# Sampling the World

Using a Random Walk Metropolis sampler and [data from Kaggle](https://www.kaggle.com/max-mind/world-cities-database), we are going to see if we can randomly stumble our way across the entire world!

#### Import dependencies

In [1]:
import pandas as pd
import numpy as np
import matplotlib.pylab as plt
import math
from tqdm.notebook import tqdm
%matplotlib notebook

#### Get Longitude, Latitude and Population data from Kaggle

In [2]:
all_kaggle_world_data = pd.read_csv('worldcitiespop.csv')

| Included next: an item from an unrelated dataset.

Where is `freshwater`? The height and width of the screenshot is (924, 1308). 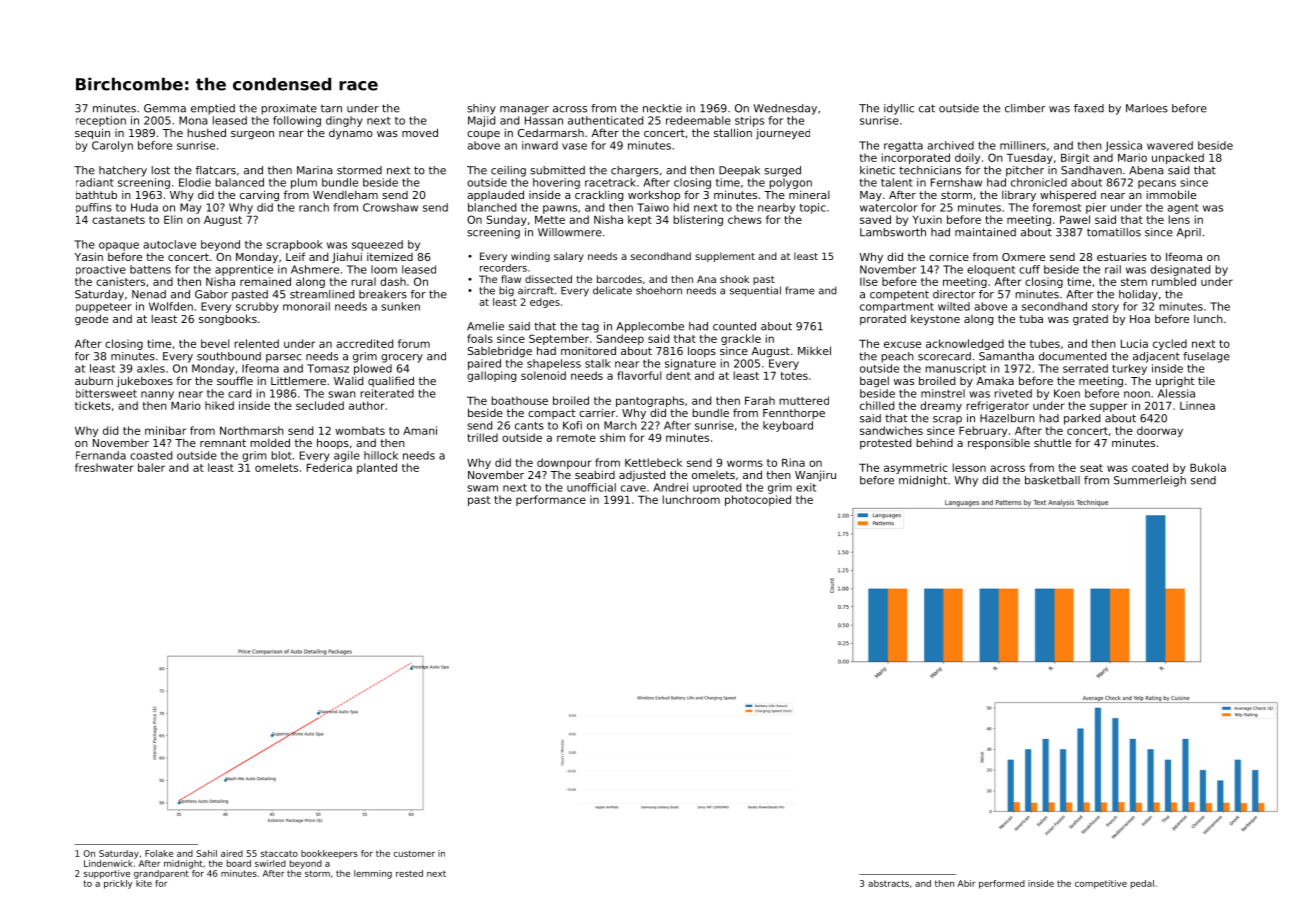 freshwater is located at coordinates (104, 467).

  interactivity=interactivity, compiler=compiler, result=result)


In [3]:
print(all_kaggle_world_data.shape)
all_kaggle_world_data.head(3)

(3173958, 7)


Unnamed: 0,Country,City,AccentCity,Region,Population,Latitude,Longitude
0,ad,aixas,Aixàs,6,,42.483333,1.466667
1,ad,aixirivali,Aixirivali,6,,42.466667,1.5
2,ad,aixirivall,Aixirivall,6,,42.466667,1.5


#### Process the raw Kaggle data

Examining our raw data, we can see that we don't always have population data - we can exclude these points from our work. We also have columns that aren't of particular interest to us, such as city name, so we can drop these columns completely too.

In [4]:
pop_exists_df = all_kaggle_world_data[all_kaggle_world_data["Population"].notnull()]

In [5]:
long_lat_pop = pop_exists_df[["Longitude", "Latitude", "Population"]].reset_index(drop=True)
print(long_lat_pop.shape)
long_lat_pop.head(3)

(47980, 3)


Unnamed: 0,Longitude,Latitude,Population
0,1.516667,42.5,20430.0
1,1.6,42.566667,3292.0
2,1.583333,42.533333,11224.0


For clarity, we will also exclude any cities with very small populations. We should also ensure we do not have any duplicate entires and remove these if we do.

In [6]:
# remove cities with very low populations
long_lat_pop = long_lat_pop[long_lat_pop["Population"]>100000]
# drop duplicates
long_lat_pop = long_lat_pop.drop_duplicates().reset_index(drop=True)

long_lat_pop.shape

(3524, 3)

#### Plot our processed data

We can now take our first look at our data! We can see that we have population data for cities around the entire world, with the data nicely forming an outline of the world map we are used to seeing.

In [7]:
fig = plt.figure(figsize=(8,4))

ax = fig.add_subplot(1, 1, 1)
ax.set_xlabel('Longitude')
ax.set_ylabel('Latitude')
ax.set_title('World cities')

plt.scatter(long_lat_pop["Longitude"], long_lat_pop["Latitude"], s=3, alpha=0.3)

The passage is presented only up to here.